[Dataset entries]
◆ ◆ ◆ ◆ ◆
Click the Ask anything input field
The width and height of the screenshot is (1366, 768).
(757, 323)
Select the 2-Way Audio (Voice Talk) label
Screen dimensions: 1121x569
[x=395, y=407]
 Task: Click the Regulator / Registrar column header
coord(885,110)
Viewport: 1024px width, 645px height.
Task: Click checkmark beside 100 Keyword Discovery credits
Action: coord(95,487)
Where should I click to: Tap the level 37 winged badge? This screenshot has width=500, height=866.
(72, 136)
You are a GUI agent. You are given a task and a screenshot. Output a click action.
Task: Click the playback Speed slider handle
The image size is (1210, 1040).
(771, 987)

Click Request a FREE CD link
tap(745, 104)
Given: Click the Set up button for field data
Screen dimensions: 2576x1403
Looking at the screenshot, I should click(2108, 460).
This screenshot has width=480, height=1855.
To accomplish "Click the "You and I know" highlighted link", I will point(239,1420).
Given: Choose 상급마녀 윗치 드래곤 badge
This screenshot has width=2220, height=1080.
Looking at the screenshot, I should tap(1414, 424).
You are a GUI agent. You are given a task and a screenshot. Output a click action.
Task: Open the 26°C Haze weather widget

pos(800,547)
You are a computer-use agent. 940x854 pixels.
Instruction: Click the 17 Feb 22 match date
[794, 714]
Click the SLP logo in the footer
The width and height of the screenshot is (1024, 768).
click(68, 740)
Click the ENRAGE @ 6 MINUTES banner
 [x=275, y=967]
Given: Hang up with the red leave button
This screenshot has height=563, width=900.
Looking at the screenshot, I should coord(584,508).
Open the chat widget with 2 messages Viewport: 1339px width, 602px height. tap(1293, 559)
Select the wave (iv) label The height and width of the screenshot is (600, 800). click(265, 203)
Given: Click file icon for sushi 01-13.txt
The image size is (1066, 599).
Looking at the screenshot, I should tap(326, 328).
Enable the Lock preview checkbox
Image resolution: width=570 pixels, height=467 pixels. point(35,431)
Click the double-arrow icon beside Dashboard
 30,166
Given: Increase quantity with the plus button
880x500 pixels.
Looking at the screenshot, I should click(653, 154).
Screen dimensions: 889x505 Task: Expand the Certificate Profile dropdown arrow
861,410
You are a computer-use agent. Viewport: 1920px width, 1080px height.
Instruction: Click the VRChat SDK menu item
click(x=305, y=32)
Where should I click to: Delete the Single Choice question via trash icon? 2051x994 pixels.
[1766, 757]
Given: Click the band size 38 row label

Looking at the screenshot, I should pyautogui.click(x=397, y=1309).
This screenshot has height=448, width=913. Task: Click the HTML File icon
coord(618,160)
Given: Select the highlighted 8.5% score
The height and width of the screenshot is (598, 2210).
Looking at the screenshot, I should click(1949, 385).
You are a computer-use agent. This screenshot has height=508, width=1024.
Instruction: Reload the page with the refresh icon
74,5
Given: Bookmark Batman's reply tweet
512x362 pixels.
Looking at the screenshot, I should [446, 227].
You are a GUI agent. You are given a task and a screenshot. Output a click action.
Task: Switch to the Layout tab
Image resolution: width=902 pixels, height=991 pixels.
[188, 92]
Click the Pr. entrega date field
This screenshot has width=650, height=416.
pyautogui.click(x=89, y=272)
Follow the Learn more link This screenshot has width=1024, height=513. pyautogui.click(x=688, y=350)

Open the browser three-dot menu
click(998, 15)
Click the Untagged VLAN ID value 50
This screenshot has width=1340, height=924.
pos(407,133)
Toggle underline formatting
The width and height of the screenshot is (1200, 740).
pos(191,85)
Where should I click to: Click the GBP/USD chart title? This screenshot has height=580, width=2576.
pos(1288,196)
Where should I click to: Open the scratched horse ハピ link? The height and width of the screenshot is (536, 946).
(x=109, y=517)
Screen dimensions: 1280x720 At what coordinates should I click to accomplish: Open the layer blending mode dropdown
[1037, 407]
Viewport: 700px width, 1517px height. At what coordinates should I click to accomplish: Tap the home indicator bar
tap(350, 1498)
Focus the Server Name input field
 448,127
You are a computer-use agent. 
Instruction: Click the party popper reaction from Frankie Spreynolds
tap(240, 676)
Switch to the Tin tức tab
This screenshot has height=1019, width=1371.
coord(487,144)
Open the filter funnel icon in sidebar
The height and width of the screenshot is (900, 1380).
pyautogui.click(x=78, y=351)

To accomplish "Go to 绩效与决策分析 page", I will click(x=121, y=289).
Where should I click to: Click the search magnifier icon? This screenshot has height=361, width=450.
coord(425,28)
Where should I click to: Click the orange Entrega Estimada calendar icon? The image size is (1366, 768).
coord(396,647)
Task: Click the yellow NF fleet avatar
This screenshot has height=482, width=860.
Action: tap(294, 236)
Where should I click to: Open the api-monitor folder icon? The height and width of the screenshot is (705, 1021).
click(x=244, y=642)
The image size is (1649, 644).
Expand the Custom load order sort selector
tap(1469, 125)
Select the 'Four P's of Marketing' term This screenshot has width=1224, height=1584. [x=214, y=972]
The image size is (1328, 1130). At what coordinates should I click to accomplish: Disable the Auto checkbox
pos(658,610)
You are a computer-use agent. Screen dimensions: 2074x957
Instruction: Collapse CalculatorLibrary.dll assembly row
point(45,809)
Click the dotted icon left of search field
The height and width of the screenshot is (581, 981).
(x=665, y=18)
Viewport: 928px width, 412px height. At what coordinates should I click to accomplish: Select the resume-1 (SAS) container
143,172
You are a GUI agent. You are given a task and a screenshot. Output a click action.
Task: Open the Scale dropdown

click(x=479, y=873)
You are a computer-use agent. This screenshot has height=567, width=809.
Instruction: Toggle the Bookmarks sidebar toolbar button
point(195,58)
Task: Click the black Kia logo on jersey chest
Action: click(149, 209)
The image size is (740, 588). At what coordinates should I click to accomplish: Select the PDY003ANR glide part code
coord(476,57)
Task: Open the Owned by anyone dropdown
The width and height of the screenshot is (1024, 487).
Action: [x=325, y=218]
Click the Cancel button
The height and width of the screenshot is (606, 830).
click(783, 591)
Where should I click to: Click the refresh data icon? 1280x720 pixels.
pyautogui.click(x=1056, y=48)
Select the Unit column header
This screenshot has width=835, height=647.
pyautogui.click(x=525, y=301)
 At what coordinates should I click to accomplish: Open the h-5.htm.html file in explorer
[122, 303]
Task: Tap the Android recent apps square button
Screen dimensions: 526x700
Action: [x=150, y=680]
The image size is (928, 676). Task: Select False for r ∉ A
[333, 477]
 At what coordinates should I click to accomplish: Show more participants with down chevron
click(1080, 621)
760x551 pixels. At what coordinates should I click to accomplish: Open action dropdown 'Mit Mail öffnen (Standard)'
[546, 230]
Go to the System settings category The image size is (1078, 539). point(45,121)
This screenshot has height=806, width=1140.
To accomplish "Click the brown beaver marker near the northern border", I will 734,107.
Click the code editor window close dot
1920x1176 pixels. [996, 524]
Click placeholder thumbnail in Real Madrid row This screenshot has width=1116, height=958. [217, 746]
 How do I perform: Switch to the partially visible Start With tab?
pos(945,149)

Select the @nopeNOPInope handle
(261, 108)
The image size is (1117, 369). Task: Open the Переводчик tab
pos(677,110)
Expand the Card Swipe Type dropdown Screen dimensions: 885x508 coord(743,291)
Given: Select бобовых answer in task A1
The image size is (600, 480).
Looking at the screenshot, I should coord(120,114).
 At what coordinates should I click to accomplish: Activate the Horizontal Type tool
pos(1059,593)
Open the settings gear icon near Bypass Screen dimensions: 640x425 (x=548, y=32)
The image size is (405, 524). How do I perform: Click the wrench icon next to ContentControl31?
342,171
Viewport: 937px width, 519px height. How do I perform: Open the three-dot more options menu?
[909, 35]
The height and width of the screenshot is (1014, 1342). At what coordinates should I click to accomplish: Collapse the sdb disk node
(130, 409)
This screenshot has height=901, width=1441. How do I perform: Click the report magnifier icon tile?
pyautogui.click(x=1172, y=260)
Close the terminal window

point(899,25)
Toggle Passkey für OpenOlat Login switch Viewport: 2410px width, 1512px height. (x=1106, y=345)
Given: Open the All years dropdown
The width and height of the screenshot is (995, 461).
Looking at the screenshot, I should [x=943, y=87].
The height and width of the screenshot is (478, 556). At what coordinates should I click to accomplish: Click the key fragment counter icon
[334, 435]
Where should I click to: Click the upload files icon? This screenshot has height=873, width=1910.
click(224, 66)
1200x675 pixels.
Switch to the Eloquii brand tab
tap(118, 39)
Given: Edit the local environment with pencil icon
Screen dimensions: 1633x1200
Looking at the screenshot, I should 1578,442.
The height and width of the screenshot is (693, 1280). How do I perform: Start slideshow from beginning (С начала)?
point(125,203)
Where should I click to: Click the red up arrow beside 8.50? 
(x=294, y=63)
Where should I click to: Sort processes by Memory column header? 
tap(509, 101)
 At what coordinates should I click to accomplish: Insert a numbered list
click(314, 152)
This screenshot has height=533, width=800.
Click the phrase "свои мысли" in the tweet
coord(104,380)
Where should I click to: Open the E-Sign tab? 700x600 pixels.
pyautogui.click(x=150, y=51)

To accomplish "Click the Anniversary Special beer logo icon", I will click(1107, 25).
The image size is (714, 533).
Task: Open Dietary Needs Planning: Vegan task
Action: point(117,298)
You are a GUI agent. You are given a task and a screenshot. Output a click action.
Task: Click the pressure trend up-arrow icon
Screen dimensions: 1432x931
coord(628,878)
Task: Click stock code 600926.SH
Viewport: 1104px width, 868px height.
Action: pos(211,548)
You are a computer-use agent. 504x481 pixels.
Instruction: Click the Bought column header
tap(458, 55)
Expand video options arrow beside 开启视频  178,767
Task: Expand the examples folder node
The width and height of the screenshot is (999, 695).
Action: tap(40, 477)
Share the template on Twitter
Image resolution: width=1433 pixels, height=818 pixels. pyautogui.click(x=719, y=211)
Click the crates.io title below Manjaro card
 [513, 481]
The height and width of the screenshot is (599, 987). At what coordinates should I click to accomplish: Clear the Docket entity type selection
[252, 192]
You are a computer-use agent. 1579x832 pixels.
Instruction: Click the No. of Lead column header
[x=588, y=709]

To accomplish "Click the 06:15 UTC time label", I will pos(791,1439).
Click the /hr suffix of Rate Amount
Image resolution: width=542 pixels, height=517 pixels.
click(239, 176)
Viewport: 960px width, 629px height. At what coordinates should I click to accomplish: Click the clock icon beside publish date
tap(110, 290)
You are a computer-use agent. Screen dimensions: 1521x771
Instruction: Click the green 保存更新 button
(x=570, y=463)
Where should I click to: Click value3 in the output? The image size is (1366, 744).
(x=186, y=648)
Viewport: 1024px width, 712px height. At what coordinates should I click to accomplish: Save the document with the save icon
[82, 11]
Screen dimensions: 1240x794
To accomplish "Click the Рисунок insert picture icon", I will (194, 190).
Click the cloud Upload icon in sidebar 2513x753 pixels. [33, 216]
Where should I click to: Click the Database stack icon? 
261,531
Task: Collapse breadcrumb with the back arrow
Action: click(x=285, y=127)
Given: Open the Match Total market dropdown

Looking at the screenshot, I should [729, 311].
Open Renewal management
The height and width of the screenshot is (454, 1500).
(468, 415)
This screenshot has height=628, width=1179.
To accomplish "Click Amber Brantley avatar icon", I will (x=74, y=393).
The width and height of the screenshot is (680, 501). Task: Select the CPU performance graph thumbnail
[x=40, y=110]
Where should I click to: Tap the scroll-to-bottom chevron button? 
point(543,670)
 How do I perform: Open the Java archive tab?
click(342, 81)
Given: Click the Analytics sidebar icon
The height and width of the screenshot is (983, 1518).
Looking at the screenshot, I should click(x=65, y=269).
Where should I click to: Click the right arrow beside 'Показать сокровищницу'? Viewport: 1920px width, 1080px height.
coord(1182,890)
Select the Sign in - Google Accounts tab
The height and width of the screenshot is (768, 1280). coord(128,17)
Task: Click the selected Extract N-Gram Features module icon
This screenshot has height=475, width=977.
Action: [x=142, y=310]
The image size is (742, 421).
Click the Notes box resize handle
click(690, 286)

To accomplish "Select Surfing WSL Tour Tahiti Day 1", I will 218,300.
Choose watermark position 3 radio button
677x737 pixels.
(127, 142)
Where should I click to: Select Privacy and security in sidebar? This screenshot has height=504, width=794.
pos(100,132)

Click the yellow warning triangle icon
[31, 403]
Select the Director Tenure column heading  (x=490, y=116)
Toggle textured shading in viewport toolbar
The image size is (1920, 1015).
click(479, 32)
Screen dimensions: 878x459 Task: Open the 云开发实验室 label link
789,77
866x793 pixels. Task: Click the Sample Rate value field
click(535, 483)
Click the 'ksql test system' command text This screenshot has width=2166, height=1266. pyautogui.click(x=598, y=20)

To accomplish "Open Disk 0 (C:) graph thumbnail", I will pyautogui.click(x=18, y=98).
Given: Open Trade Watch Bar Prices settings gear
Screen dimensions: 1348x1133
◆ ◆ ◆ ◆ ◆
[ACTION ITEM] Which of the lines above include the word "highlighted"? Copy each of them.

[RESULT OF THE TASK]
To accomplish "Click the "You and I know" highlighted link", I will point(239,1420).
Given: Select the highlighted 8.5% score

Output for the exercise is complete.